前線からの積極的なチェイシング、中盤やDFラインも前で前で勝負するディフェンスで、八千代ボールを奪う。そして速い攻めで縦を突き、右サイドの⑩三浦陽平、⑥小島悠司のクロスを中心に、ゴールを襲った。
八千代も9分と13分に、⑩石川誠也がシュートを打つ惜しい場面があった。だが、その記憶がかすむほど、関西大学第一の、「猛烈、イケイケ」ぶりが際立った展開だった。
17分の先制点は、象徴的なシーンだ。八千代DFが前線へのフィードをもたつく間に、⑨久保綾祐が斜め後ろから素早く寄せてボールをかっさらう。横でボールを受けた⑮濱野友旗が、右サイドの30メートル近い距離から左足を思い切り振りぬくと、これがグンと伸びてゴール左上に吸い込まれた。

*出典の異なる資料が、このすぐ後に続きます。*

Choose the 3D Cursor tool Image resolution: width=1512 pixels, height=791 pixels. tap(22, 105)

余裕の出てきた関西大学第一は、前線でテンポよくパスがつながるようになり、その後もゴール前のシーンを作り続ける。ただ、「蹴って、走って」というチームとは、一線を画した姿を見せた。
しかし27分。八千代が同点ゴールを奪った。左サイドからワンタッチパスで縦のパス交換を連続させ、最後は⑱斉藤昴太が前方のスペースへフィード。ここに⑩石川が走り込んで、左足を振りぬいた。

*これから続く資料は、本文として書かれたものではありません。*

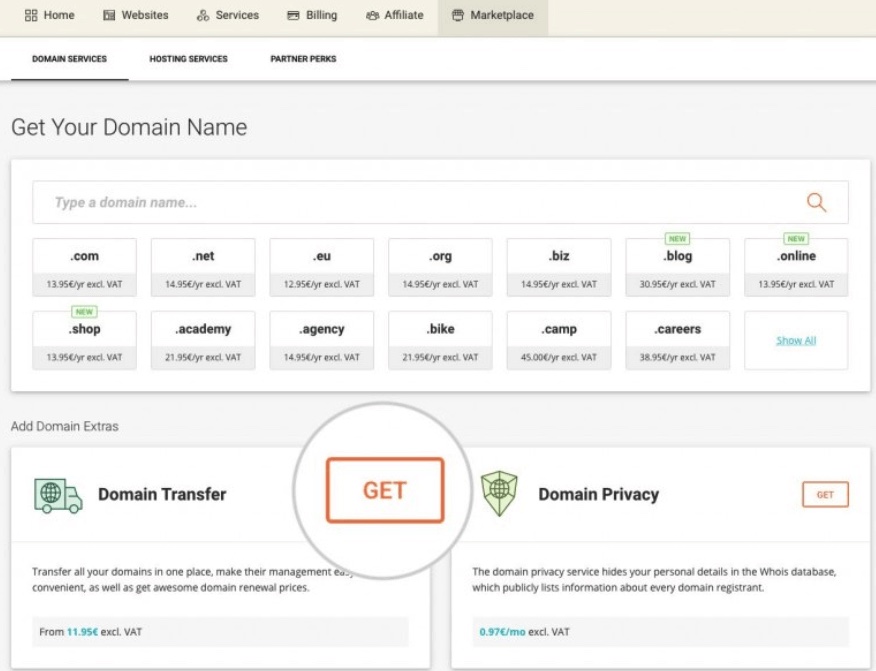Open Show All domain extensions
Image resolution: width=876 pixels, height=671 pixels.
coord(795,340)
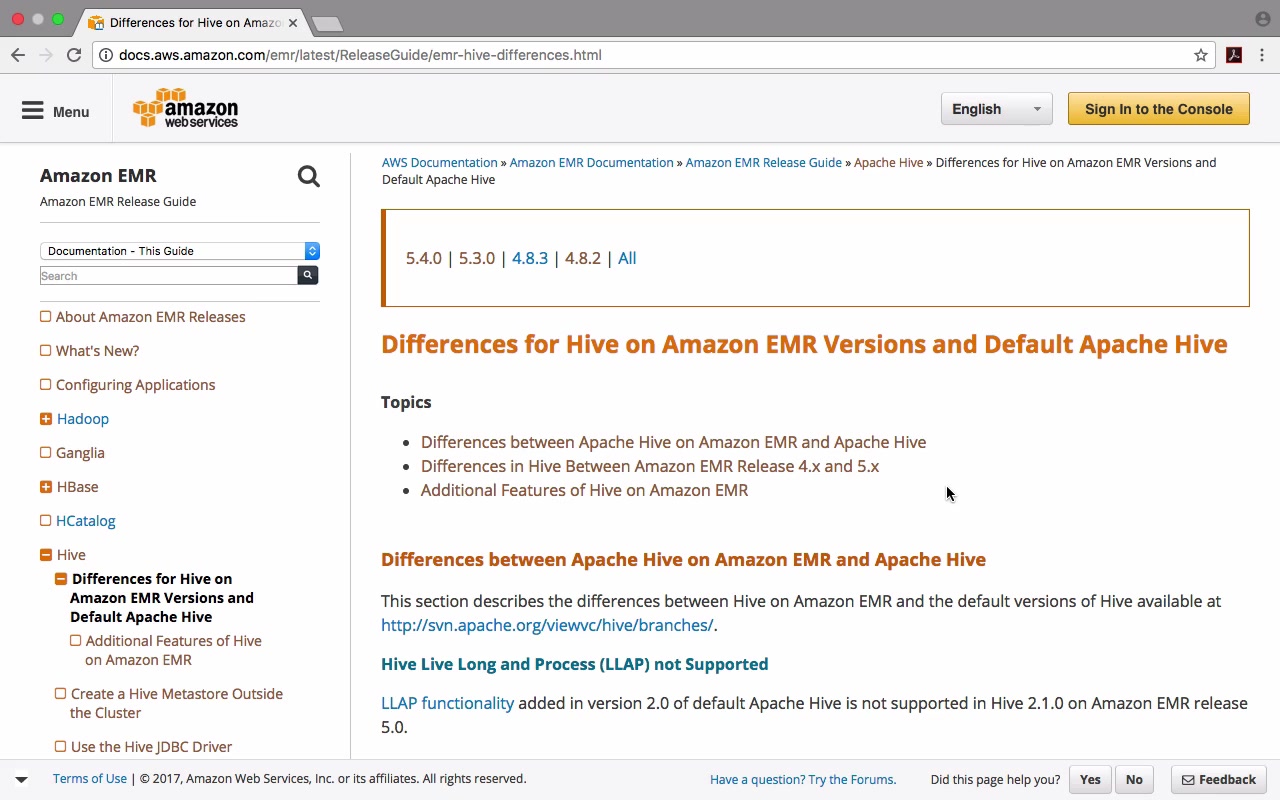Click the Adobe PDF extension icon
Image resolution: width=1280 pixels, height=800 pixels.
point(1234,55)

小気味よくパスをつないで、1、2回戦を突破。06年度大会のベスト4のように、上位進出の雰囲気を漂わせていた八千代。そのよさを存分に出した、さすがのゴールだったが、この日光ったのは残念ながらこのシーンのみだった。
後半も同じように関西大学第一ペース。八千代ゴールにシュートの雨を降らせる。ところが、入ってもいいはずの2点目が、なかなか奪えない。9分、ペナルティーエリア外から放った⑲梅鉢貴秀のシュートは、クロスバー直撃。11分、右から切れ込んだ⑦久保開立のシュートも、左ポストを叩く。
24分と26分には、この日前線でポイントを作りまくった、殊勲の⑨久保綾が、立て続けに決定的なシュートを打ったが、GKの正面を突いてゴールを奪えなかった。関西大学第一にとっては、嫌な雰囲気が漂った。

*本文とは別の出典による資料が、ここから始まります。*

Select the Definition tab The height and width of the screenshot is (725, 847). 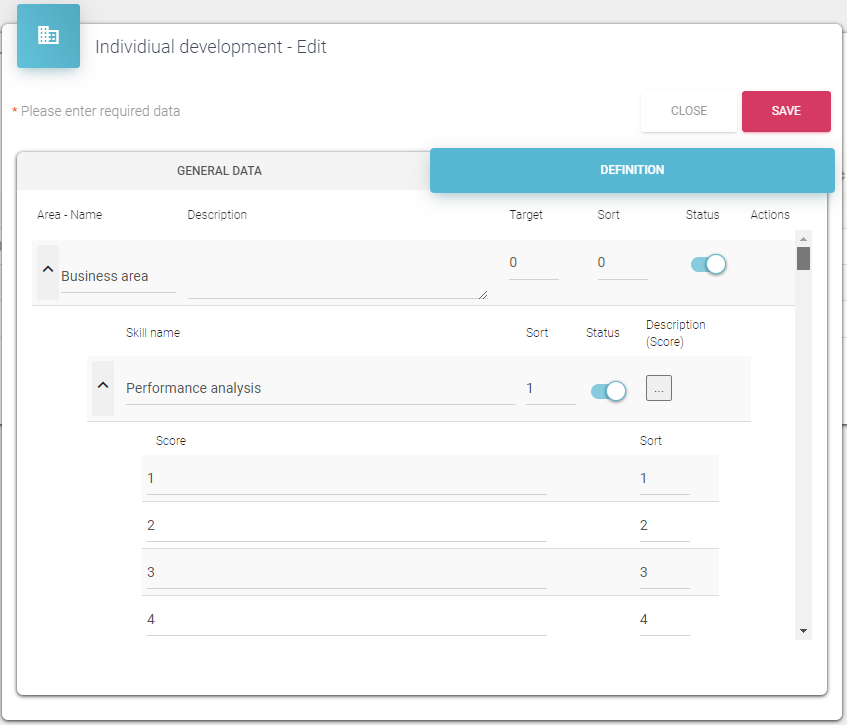[x=631, y=170]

だが32分、遂に決勝ゴールを挙げることに成功する。これもチームの武器となっている、⑦久保開のロングスローから。左から入れられたボールが、二アサイドで⑲梅鉢に入り、トラップ後の左ボレーシュートが、ゴール左下を突いた。
初戦となった昨日の2回戦、鹿島戦での出来が悪いとされた、⑮濱野と⑲梅鉢。2人の2年生のゴールで、関西大学第一が勢いに乗りそうな勝利を挙げた。
関西大学第一の応援席には、「月まで走れ! 一高サッカー部」という、ユニークな横断幕が掲げられている。名門・鹿児島実が3年間で地球1週分走っているという話を聞き、「ならウチは月までということになりまして」(佐野友章監督)、15年前くらいから掲げているらしい。約70名いる部員1人1人が、1日5キロメートル走ると、3年間の合計が月にまで達する距離になるという。そこで、練習でも1日5キロ走るのを目安にしているそうだ。
月まで行けるかはともかくとして、そのエネルギッシュなサッカーで、夢の国立まで行ける可能性は高まってきた。